Br Desmond Alban SSF
One Brother’s Call
I don’t remember a time when I wasn’t in some sense a practicing Christian, and
as a child, I
found God very much in creation as well as in the loving (if routinely
dysfunctional) home I grew up in, and in my Church Junior School and local
parish, where I loved singing in the choir. But the parish was an
unapologetically evangelical one and I began my university career assuming I
must commit to the Christian Union (CU) – I became an executive officer – and
‘indulge’ on the side my interest in the Chaplaincy where I could satisfy my
fascination with sacramental liturgy, and with the kinds of questions that
weren’t always encouraged in CU circles. By the time of my Post Graduate
Certificate in Education, things had shifted. It was Chaplaincy first with
occasional visits to the CU, and I loved the circles where I could engage with
‘dubious’ practices like praying for the departed, invoking the saints – and in
conversations where I could ask all the real questions I had about squaring
some of the things I had learned in the past with my own real human experience,
as well as with intellectual questions about scripture, etc.

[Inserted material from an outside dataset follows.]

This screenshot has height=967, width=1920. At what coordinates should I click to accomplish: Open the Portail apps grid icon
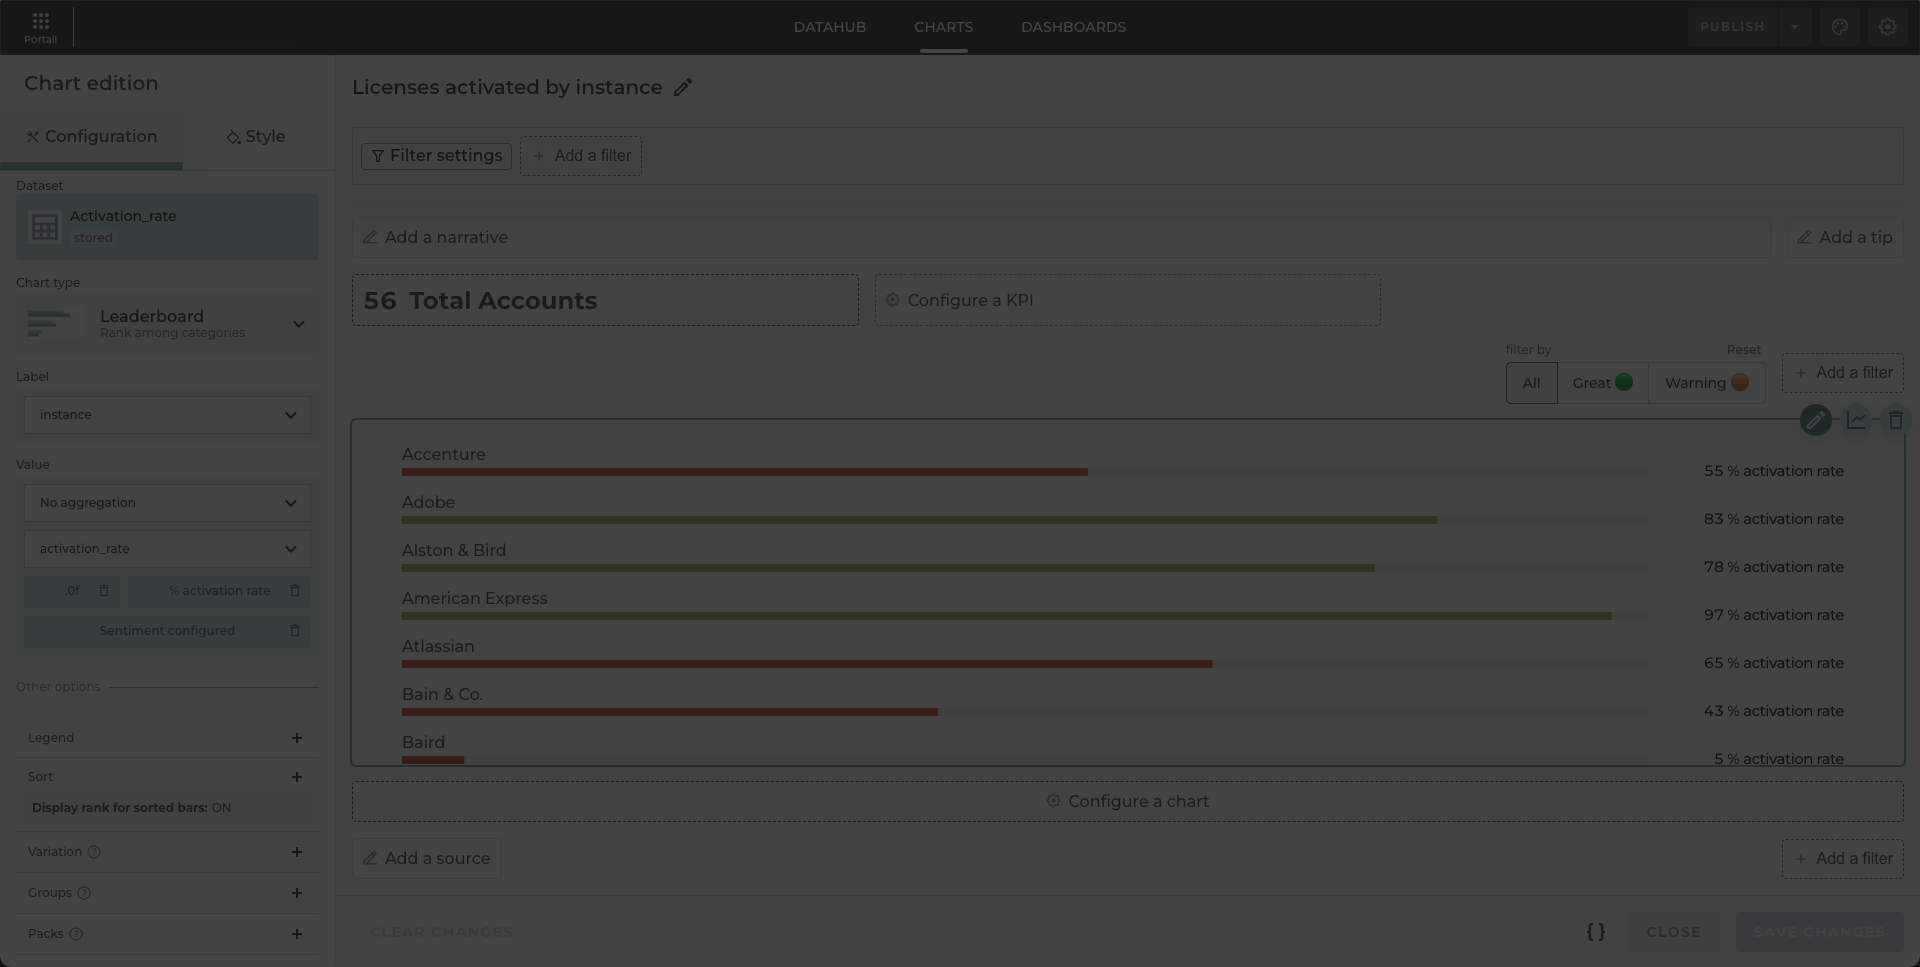40,21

I was fascinated by monasticism, by the idea of living under a life-giving Rule
of Life as a simple brother in community (I was becoming increasingly settled
in the realization that marriage was not going to be my path), of a life
focused in contemplative prayer, and a path of material simplicity in a hungry
world. Yet I also felt called to active engagement in the world. So strong was
my conviction that I was to be monastic and yet engaged that I wondered if I
was called to invent such a body, to found a community! Well, when I read about
the Franciscan Third Order early in my career as a physics teacher, I had a
eureka moment, ‘the path does already exist, and this looks like it!’ I’m
grateful for my few years in the Third Order, and it was through them that I
discovered what Friars were, contemplatives in community and yet engaged in the
world. And my heart warmed to the challenge and invitation of the three-fold
vow of Poverty, Chastity, and Obedience.
St Francis was an attractive figure to me but in some ways peripheral to that
path – these active brothers just happened to be Franciscan. But vocations to
community are often based on the reasons why we stayed rather than the reasons
why we came! In my case, I began to feel I was more real, more authentically my
true self as a brother. But I also discovered whole streams of Franciscan
thought through the centuries, about creation, about very positive and joyful reasons
for the Incarnation, about the desire to see every human being and everything
(two words, as Richard Rohr emphasizes) as my sister and brother in Christ.
That resonated with my deepest desires from much earlier in the journey. In a
way, I’d been a Franciscan all along!